[Rows from a screen grounding dataset]
+++++
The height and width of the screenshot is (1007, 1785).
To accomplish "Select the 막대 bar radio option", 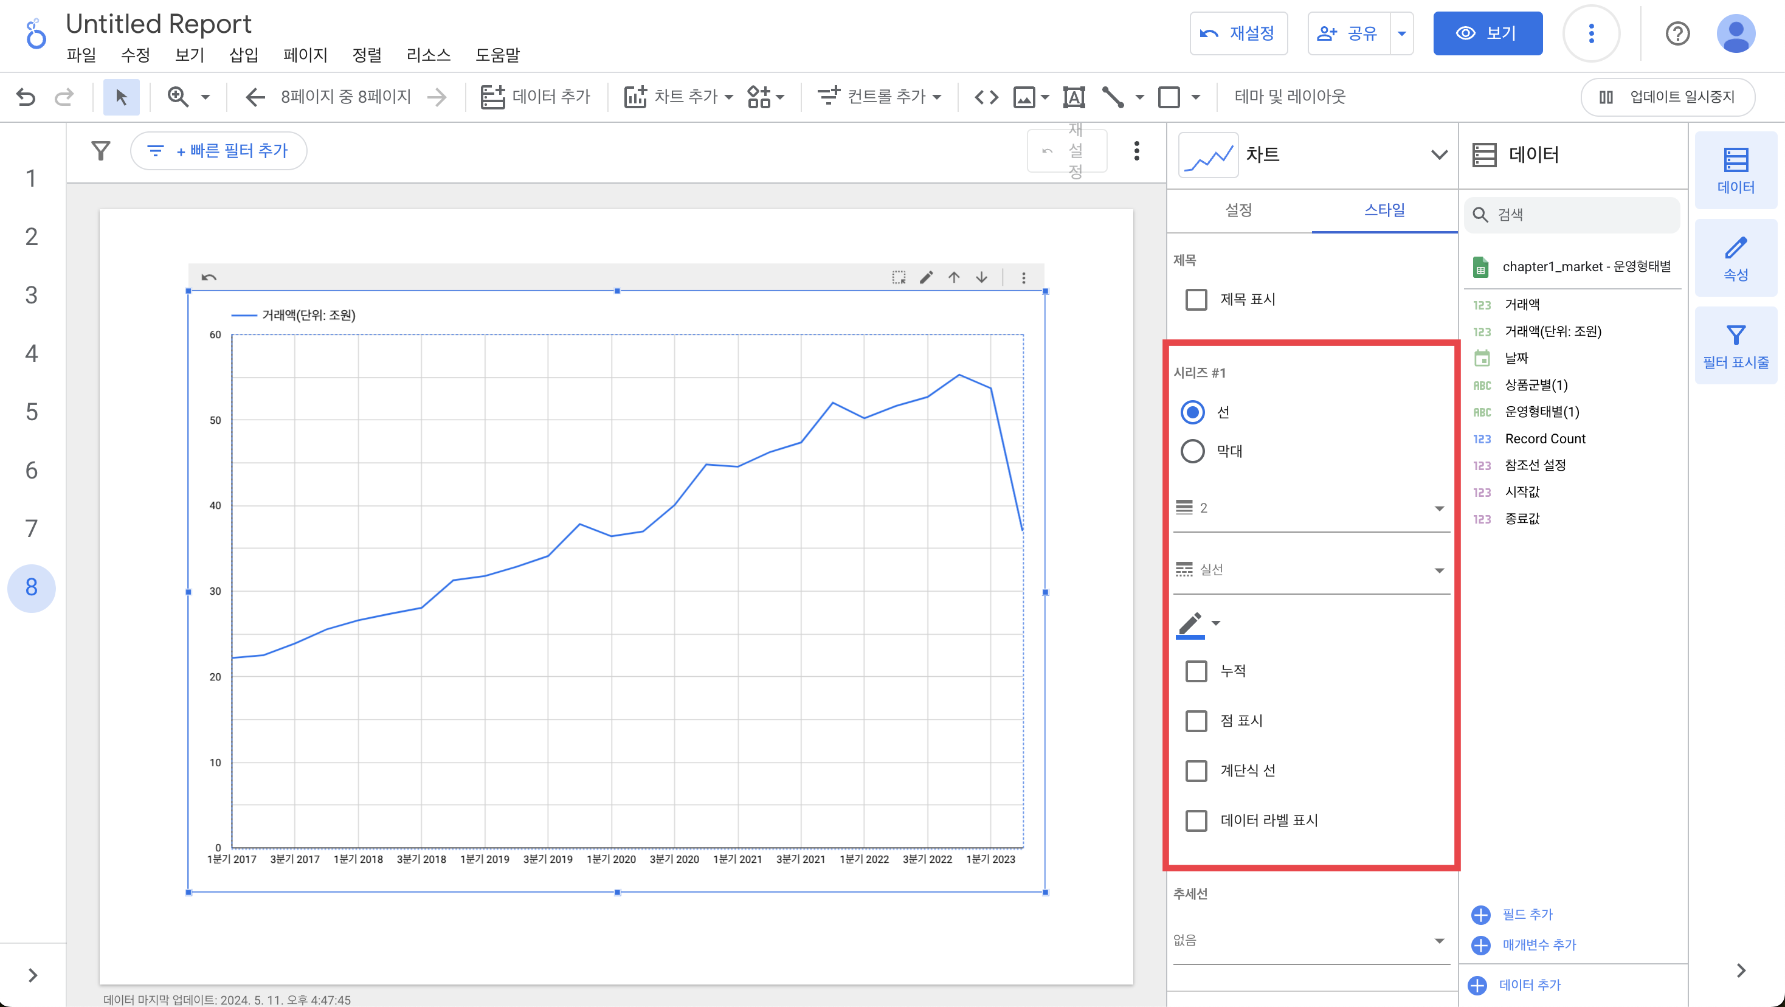I will click(x=1192, y=451).
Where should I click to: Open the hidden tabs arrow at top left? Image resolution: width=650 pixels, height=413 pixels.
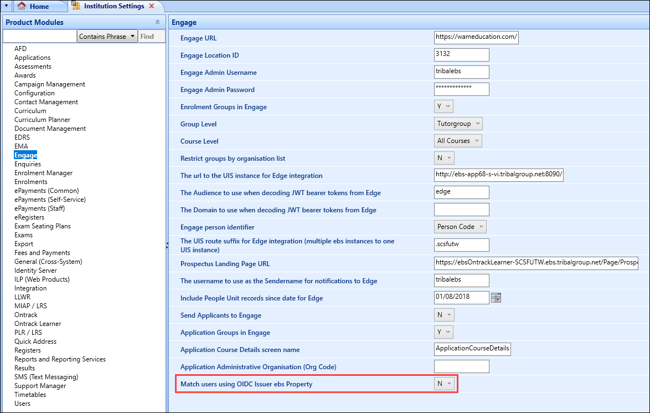[6, 4]
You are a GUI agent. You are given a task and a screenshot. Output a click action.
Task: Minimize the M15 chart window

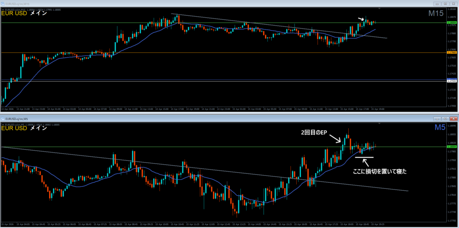coord(436,4)
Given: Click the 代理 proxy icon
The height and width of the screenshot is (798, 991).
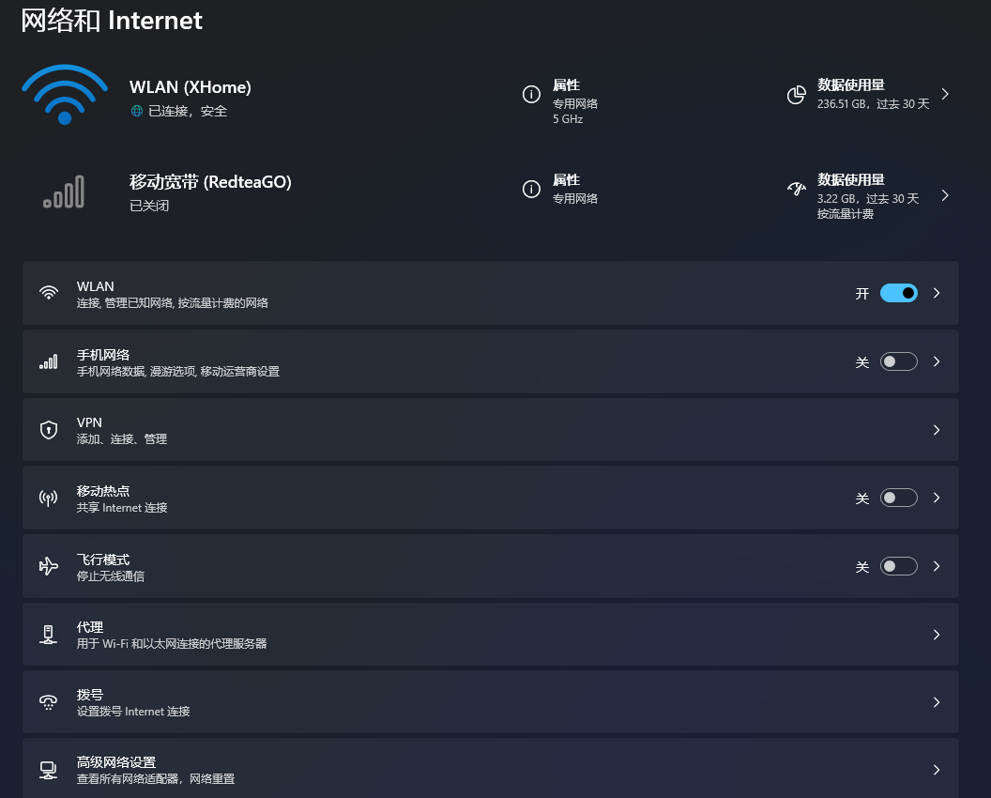Looking at the screenshot, I should click(x=48, y=634).
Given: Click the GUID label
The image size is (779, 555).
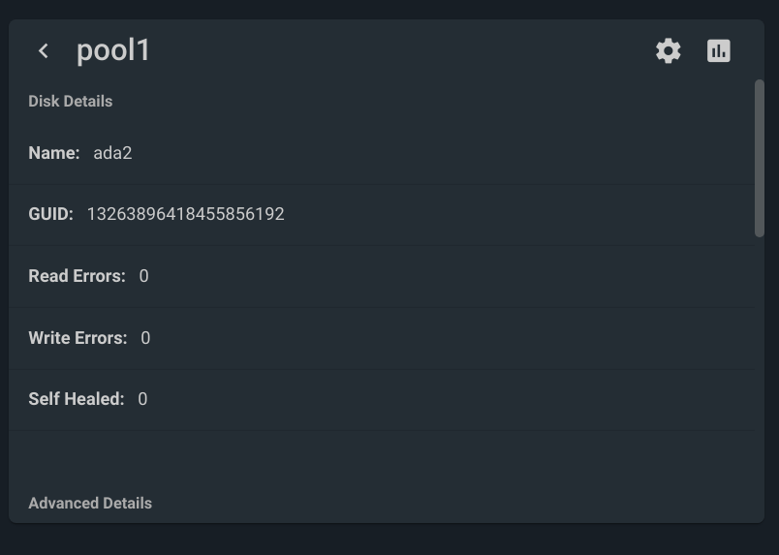Looking at the screenshot, I should point(50,214).
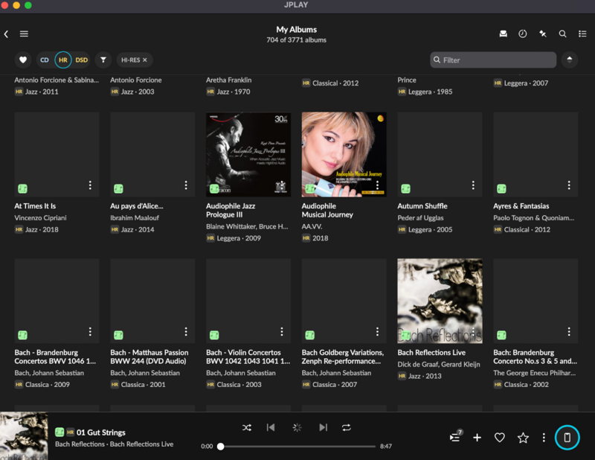
Task: Select the CD quality tab
Action: [44, 60]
+++++
Work instructions:
Can you quote the records verbatim from the line containing "You are a GUI" through the end of the records, including both ends, and omit the pictures?

Response to this exercise:
You are a GUI agent. You are given a task and a screenshot. Output a click action.
Task: Minimize the M15 chart window

coord(436,4)
Given: Click the 代理 proxy icon
The height and width of the screenshot is (798, 991).
Looking at the screenshot, I should click(x=48, y=634).
Given: Click the GUID label
The image size is (779, 555).
Looking at the screenshot, I should point(50,214).
Task: Select the CD quality tab
Action: [44, 60]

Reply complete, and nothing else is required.